Step Up To Prep
Step Up to Prep – The Benefits of a Single-Sex Education
Huw May of Eaton House Belgravia explains the benefits of opting for a single-sex Prep school education.
Single sex or co-ed? This is one of the most important decisions when choosing a prep school for your child. Contrary to the opinion of some critics, single-sex schools tend to break down, rather than reinforce, stereotypes, since boys no longer feel the pressure to take on what are traditionally perceived as ‘masculine’ subjects or activities.
It is easy to say that this is nature over nurture, but we recommend that, if you’re looking for a boys’ school, you opt for one that favours active learning, as it engages the boys and helps them to fulfil their maximum potential.
Here is just a selection of things parents should bear in mind when choosing a school for their child.
Support the culture
The culture of a school is something that you ‘feel’ when you walk into it. For starters, ask yourself if it feels traditional or modern, go-ahead or technologically lacking, cold or warm and stuffy. Are the class sizes small enough for your son to get the attention he deserves?
Try to discern if there is something unique and even visionary about the school spirit. If not, it’s just not good enough.
Assess the front desk staff, the form teachers, house masters and mistresses, sports teachers, even the caterers, never forgetting that an army marches on its stomach!
Look at the pupils as they go about their business and see if they seem relaxed and happy. Talk to other parents. See if there is a culture of events beyond the classroom, which could include talks or even charity balls for parents.
All of these elements collectively elevate a school into a community.
Then turn your attention to the Head. If you cannot imagine chatting to him or her informally, that is a red flag. Will your son be encouraged, championed and – this is crucial – noticed?
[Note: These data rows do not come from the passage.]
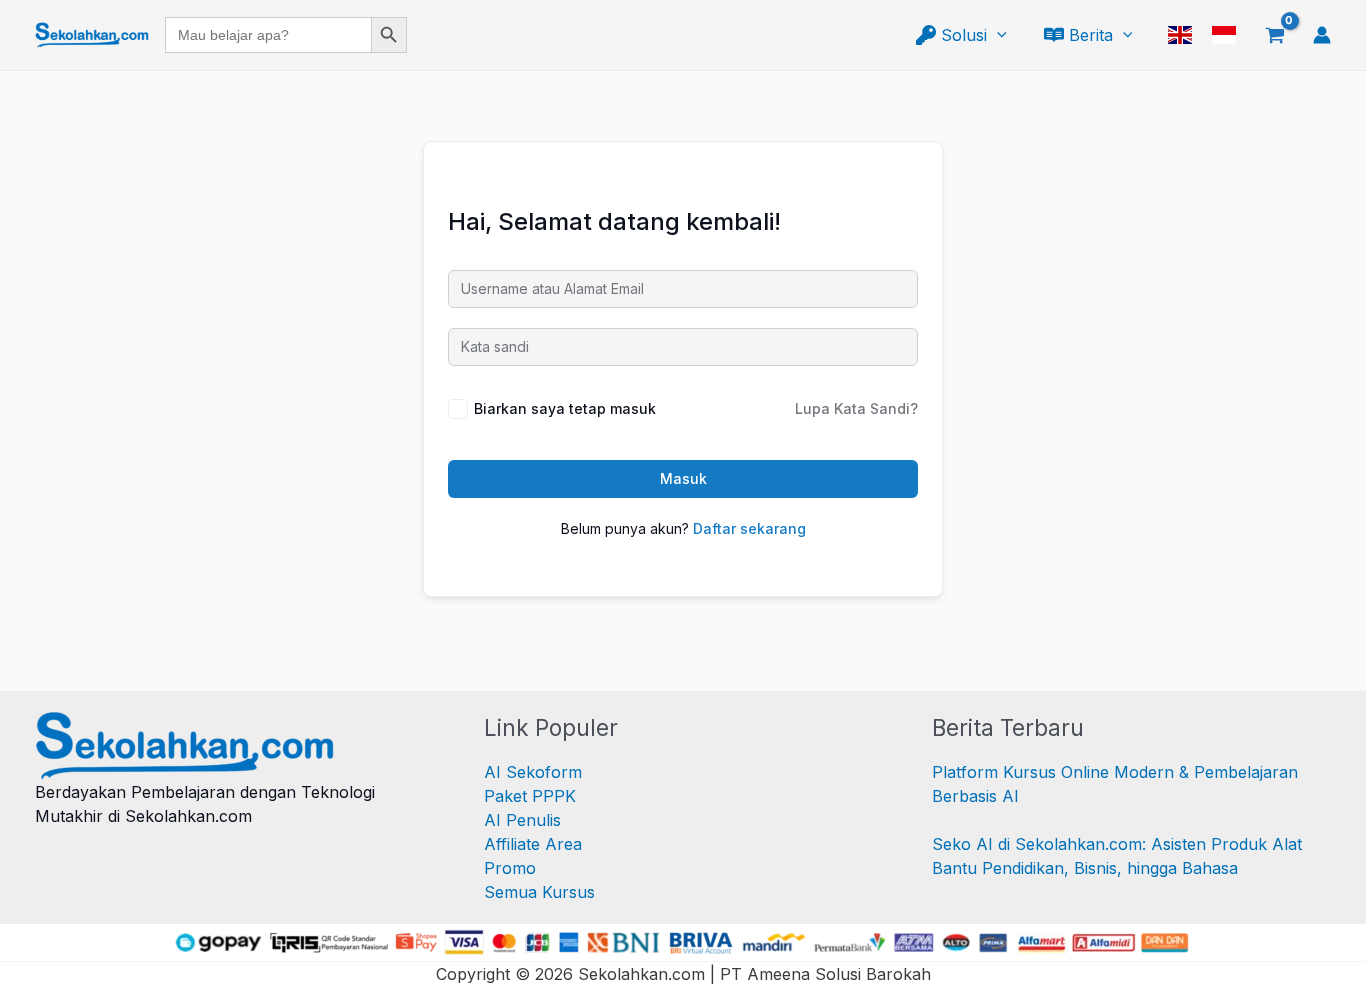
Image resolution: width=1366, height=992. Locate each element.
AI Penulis (522, 820)
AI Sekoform (533, 772)
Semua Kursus (539, 892)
Ask yourself what your son needs in a pastoral sense and whether that is provided. Is the Head a good leader? Does he or she inspire teachers to do more every day to make the boys happier, kinder and more open to learning? Are they experienced enough to deal with a quirky boy or one who needs a bit of extra support? Do they have a firm grip on the whole school, ensuring that pupils have a mutual respect for fellow pupils and teachers?
Insist on flexibility
The London school system can be pressurising for boys, with examinations at 7+, 8+ and 11+ for the top schools and, controversially, selective entrance at age four for some schools.
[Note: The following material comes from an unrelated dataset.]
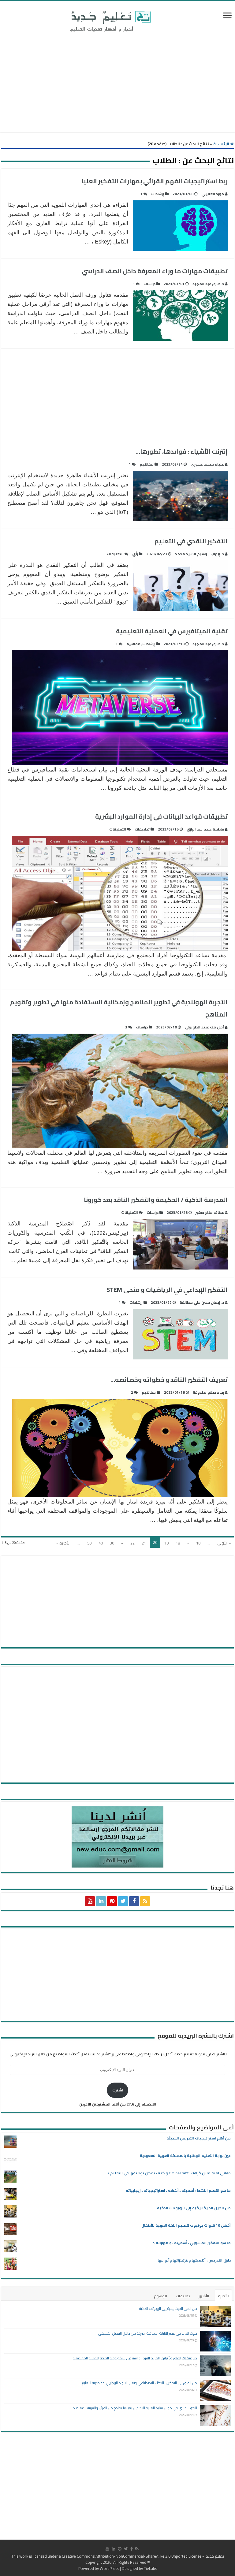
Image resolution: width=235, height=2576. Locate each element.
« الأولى (224, 1543)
At Eaton House Belgravia, we feel that any form of preselection at 4+ can never predict the real patterning of examination results, and we firmly maintain that children blossom at different rates educationally.
Some boys are better off sitting 11+ examinations, while others hit the ground running and are exam-ready at age seven or eight.
This is one of the reasons why we opened our prep school in September 2017. Last year, 40 per cent of Eaton House Belgravia Pre-Prep students secured offers to Westminster and St Paul’s at 7+ and 8+, as well as to many other fine schools.
Other boys, however, take a little longer to mature. The outcome in terms of senior school choice is often the same at 7+ and 11+, and the wellbeing of the child should be the determining factor. Individual learning plans help to focus choices and timings.
My advice to parents is to look at the flexibility of entrance options for any school. There is no ‘one-size-fits-all’ approach. For those who join us at eight, there is an entry test that takes account of potential, previous academic training, whether the candidate is English or has relocated from abroad, and other factors.
It is an entirely friendly process, and if we can bring candidates up to speed through entry, we will do so.
Evaluate the added value
Boys have to pass their exams, but they have to have fun and develop interests outside the core curriculum too.
Drama, music, art, trips and clubs are vital, and it’s important to assess the quality of
extracurricular activities at a particular school and how often they change; after all, boys need variety.
Take a leap of faith
Take a leap of faith. At the end of the day, it is the relationship between you, your son and the prep school that matters most of all.